1976 erscheint im Westen der Prosaband Die wunderbaren Jahre. Kunze fliegt aus dem DDR-Schriftstellerverband, die Repressalien verdichten sich, eine Haftstrafe droht. Anfang 1977 stellt er für sich und seine Familie einen Ausreiseantrag. Binnen drei Tagen wird er bewilligt. Die Kunzes lassen sich in Erlau in der Nähe von Passau nieder. Der Schriftsteller hält auch in Westdeutschland an seiner DDR-Kritik fest. „Von dort, woher wir kommen, kommt kein neuer Anfang für die Menschheit“ – den Satz verübeln ihm die Linksintellektuellen jahrelang.
Doch Kunze bleibt konsequent. Als der westdeutsche Schriftstellerverband den Wiedervereinigungsanspruch aufgibt, tritt er sofort aus. All diese Geschichten hinter den Geschichten werden nachzuvollziehen sein in der „Stätte der Zeitzeugenschaft“. Natürlich kein Dichtermuseum – das würde Kunze peinlich finden –, sondern ein Angebot an die Nachgeborenen, das ihnen helfen soll, die jüngere Historie Deutschlands und damit den Hintergrund der Bücher Kunzes zu verstehen. Vielleicht immunisiert die Dokumentation auch gegen ideologisch motivierten Druck, all das, was lang Kunzes Alltag ausmachte. Und möglicherweise erklärt sie auch, woher die Kraft zum Widerstand kam. „Es ist Zeit, daß der Stein sich zu blühen bequemt“ – die Zeile aus Paul Celans „Corona“ war in der DDR ein sicheres Erkennungszeichen für eine kritische Haltung. Im jüngsten Gedichtband taucht sie wieder auf, allerdings in abgewandelter Form.

Der stein hat zu blühen sich nicht bequemt, die welle glättet den  zorn.

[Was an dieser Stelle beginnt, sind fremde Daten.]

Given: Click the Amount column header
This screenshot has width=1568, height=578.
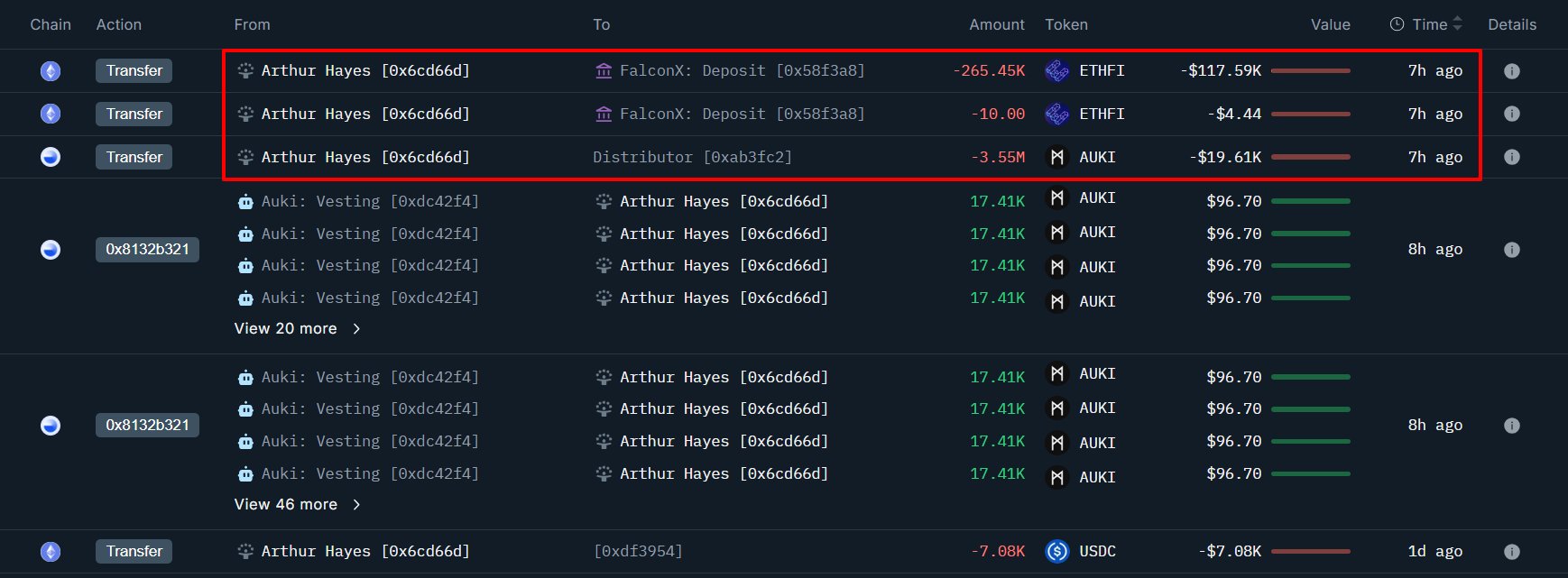Looking at the screenshot, I should [996, 24].
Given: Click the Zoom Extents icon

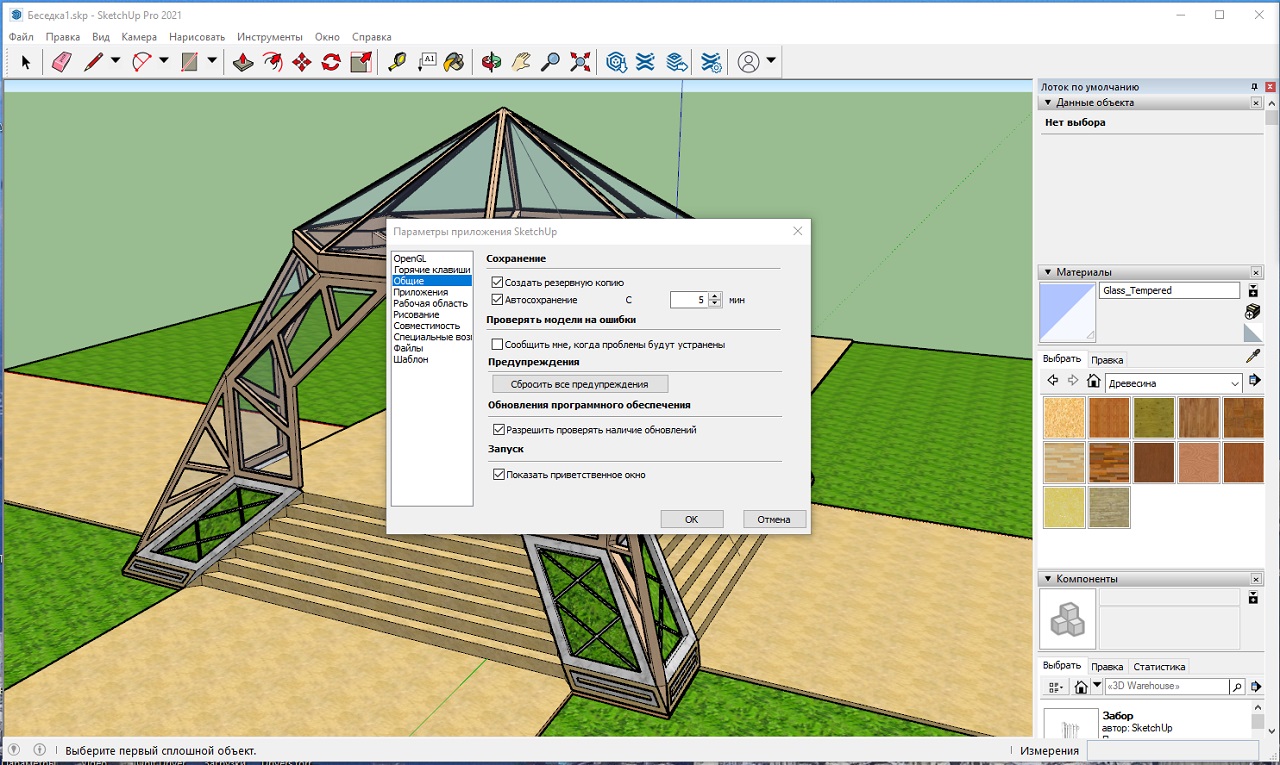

Resigniert hat Kunze nicht.

Fern kann er nicht mehr sein,
der tod
Ich liege wach,
damit ich zwischen abendrot und morgenrot
mich an die finsternis gewöhne.

Tagsüber sucht er weiter nach Mitstreitern, die die Zukunft des Ausstellungshauses  sichern.

Sabine Reithmaier, Süddeutsche Zeitung, 15.8.2018

Sensible Wege, endlos

– Reiner Kunze: Zum 85. ein neuer Gedichtband – die stunde mit dir selbst. –

Diese Gedichte besitzen eine Zartheit, die unverwundbar bleibt. Sind Schmelze bis auf den Kern. Der leuchtet, ist kristallin. Was ist das: dichten?

Du suchst das wort, von dem du mehr nicht weißt,
als daß es fehlt

Literatur als jenes gefühlte Sehen, das die Welt aufscheinen lässt, indem ein Mensch nicht nach dieser Welt greift, sondern so unsicher wie vertrauend – nach ihr tastet. Dichtung, überlegen jedem Gesinnungsreiz und jedem Durchblicksgräuel, das alle Dinge einordnet, bevor sie überhaupt berührt wurden.
Mehr und mehr hat sich die hochkonzentrierte, dichte Poesie von Reiner Kunze ins Geheimnis des Unausgesprochenen, Umdunkelten gewagt. Ins klar gefasste Undeutliche. Zurück ins Nichtverstehen! Nach zehnjähriger Pause legt der Autor, der heute 85 wird, nun einen neuen Gedichtband vor: die stunde mit dir selbst. Wieder das Kunze-Erlebnis: dies Fromme, und im landläufigen Zerbersten der Verhältnisse doch immer ein trotzig leises Ja zum Dasein:

am grund der verzweiflung ein wort,
das lächelt

Das Leben muss der Mensch auf eigene Rechnung führen, aber er kann es durchaus – so der Titel eines früheren Gedichtbandes von Kunze – Auf eigene Hoffnung tun.
sensible wege (1969 im Westen erschienen, gewidmet dem tschechischen und slowakischen Volk), zimmerlautstärke, eines jeden einziges leben, ein tag auf dieser erde, lindennacht – weitere Buchtitel eines schmalen, aber europäisch großen Werkes. Ein Werk des Maßes, der selbstbewussten Zurückhaltung, des stolzen Bedenkens schriftstellerischer Bestimmung jenseits von Ideologie und Literaturbetrieb. Aufs Innenlicht mehr hoffen als auf sämtliche Scheinwerfer draußen. Die Stunde mit dir selbst: Wie viel Ehrlichkeit wagst du – dir gegenüber? Wie viel Wahrheit mutest du dir zu?
Der Bergarbeitersohn aus Oelsnitz, 1933 geboren, verließ 1977 mit seiner Familie die DDR, aufgewühlt, aufgerieben, aufatmend; er lebt seither im bayerischen Passau. Antifaschistisch befeuertes Aufbaupathos hatte früh zur SED-Mitgliedschaft geführt. Aber nach kurzem Dogmendienst an Leipzigs journalistischer Fakultät kamen bei Kunze das Erschrecken und das Widerrufen, kamen der Rückzug und der Protest.
Prag und Biermann waren die Endpunkte einer unaufhaltsamen Entfremdung. Besonders diesen Schriftsteller trafen alle schikanöse Energie und alle infame Schöpferkraft, für die Schriftstellerverband und Stasi ihre klassenkämpferische Liaison knüpften. Mielkes Aktenprosa über Kunzes Universitätszeit:

Während seiner Zeit als Assistent zeigte sich, daß er öfters politische falsche Anschauungen vertrat, die letzten Endes revisionistischen Charakter trugen.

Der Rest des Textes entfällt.